Stabilizing Reasoning in Medical LLMs with Continued Pretraining and Reasoning Preference Optimization
Wataru Kawakami, Keita Suzuki, Junichiro Iwasawa
TL;DR
This work tackles the critical issue of unreliable reasoning in medical LLMs by presenting Preferred-MedLLM-Qwen-72B, a Japanese-medical LLM produced via a two-stage CPT+RPO fine-tuning pipeline on the Qwen2.5-72B base. CPT embeds deep domain knowledge from a Japanese medical corpus, while RPO optimizes reasoning quality and stability by enforcing a preference hierarchy that favors ground-truth explanations over other reasoning paths. The model achieves state-of-the-art IgakuQA accuracy of 0.868, surpassing GPT-4o, and maintains this level when explicitly prompted to explain its reasoning, demonstrating significant improvements in explanation stability.
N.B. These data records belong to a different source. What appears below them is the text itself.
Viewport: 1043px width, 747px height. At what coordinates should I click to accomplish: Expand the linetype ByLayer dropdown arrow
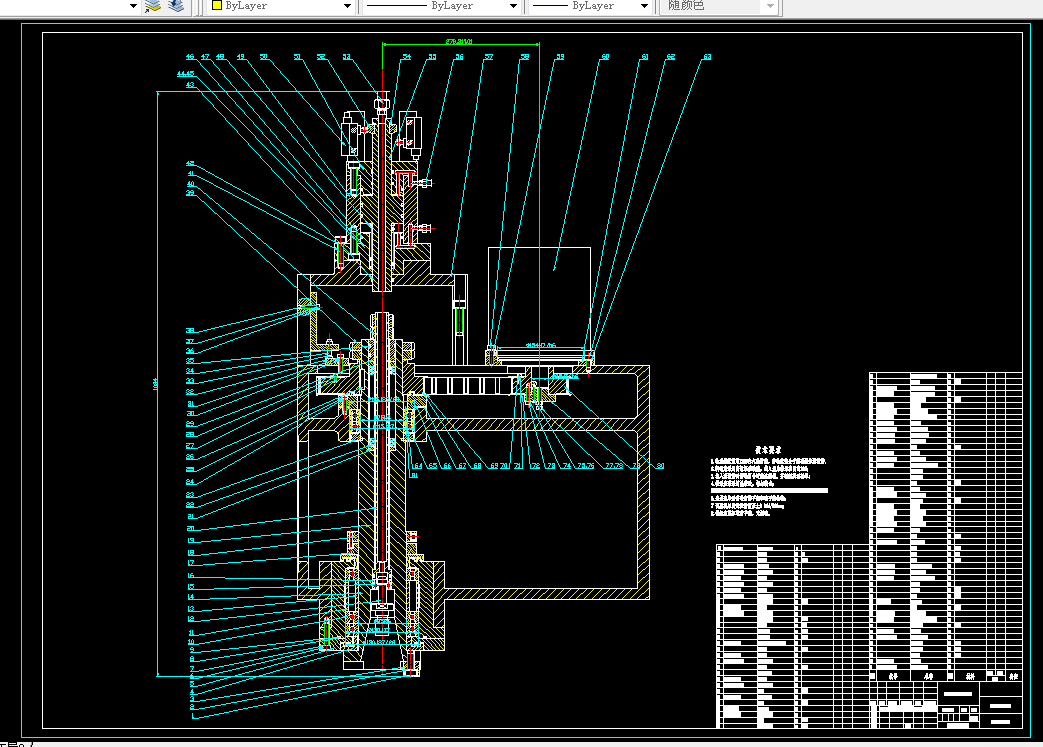click(x=513, y=6)
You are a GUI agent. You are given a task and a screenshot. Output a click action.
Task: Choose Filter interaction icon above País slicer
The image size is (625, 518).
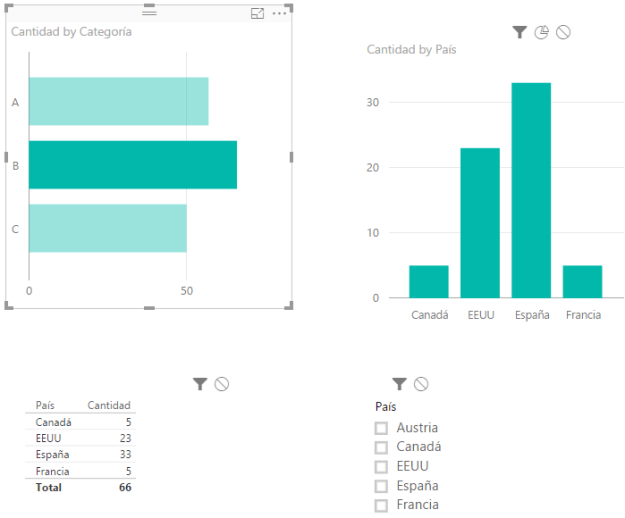(399, 383)
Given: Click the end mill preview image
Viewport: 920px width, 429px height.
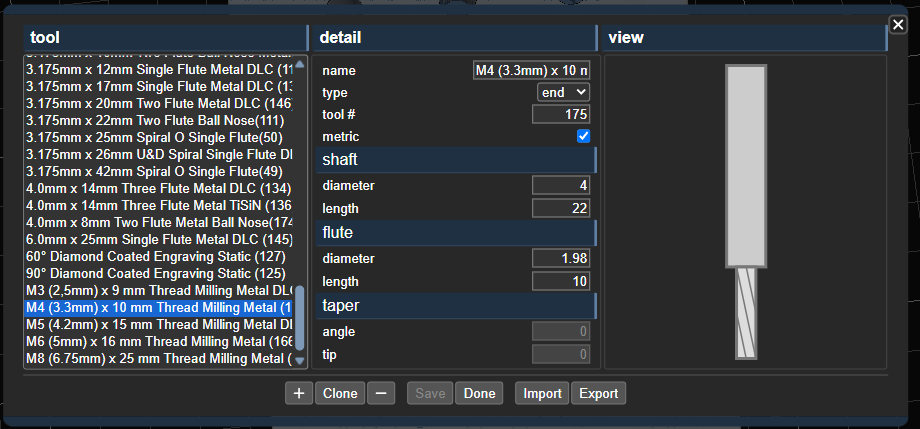Looking at the screenshot, I should [x=746, y=212].
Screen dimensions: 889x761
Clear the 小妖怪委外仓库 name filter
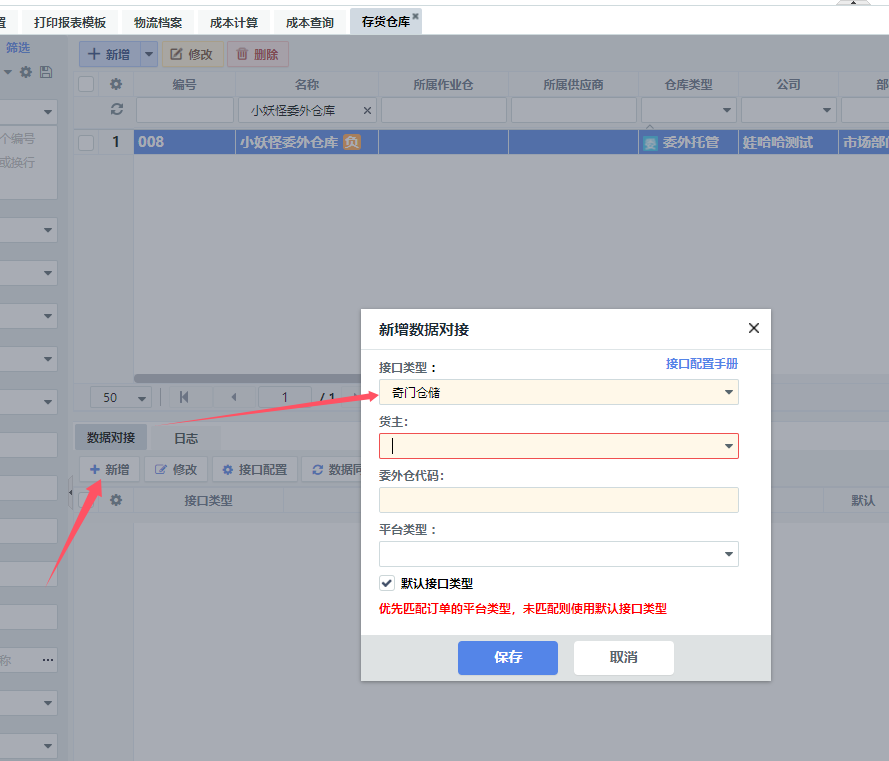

Ablation studies show CPT provides knowledge gains and RPO provides stability, with generalization benefits observed on additional Japanese medical benchmarks. This approach suggests a practical pathway for building trustworthy, explanation-stable LLMs for high-stakes, non-English medical contexts.
Abstract
Large Language Models (LLMs) show potential in medicine, yet clinical adoption is hindered by concerns over factual accuracy, language-specific limitations (e.g., Japanese), and critically, their reliability when required to generate reasoning explanations -- a prerequisite for trust. This paper introduces Preferred-MedLLM-Qwen-72B, a 72B-parameter model optimized for the Japanese medical domain to achieve both high accuracy and stable reasoning. We employ a two-stage fine-tuning process on the Qwen2.5-72B base model: first, Continued Pretraining (CPT) on a comprehensive Japanese medical corpus instills deep domain knowledge. Second, Reasoning Preference Optimization (RPO), a preference-based method, enhances the generation of reliable reasoning pathways while preserving high answer accuracy. Evaluations on the Japanese Medical Licensing Exam benchmark (IgakuQA) show Preferred-MedLLM-Qwen-72B achieves state-of-the-art performance (0.868 accuracy), surpassing strong proprietary models like GPT-4o (0.866). Crucially, unlike baseline or CPT-only models which exhibit significant accuracy degradation (up to 11.5\% and 3.8\% respectively on IgakuQA) when prompted for explanations, our model maintains its high accuracy (0.868) under such conditions. This highlights RPO's effectiveness in stabilizing reasoning generation. This work underscores the importance of optimizing for reliable explanations alongside accuracy. We release the Preferred-MedLLM-Qwen-72B model weights to foster research into trustworthy LLMs for specialized, high-stakes applications.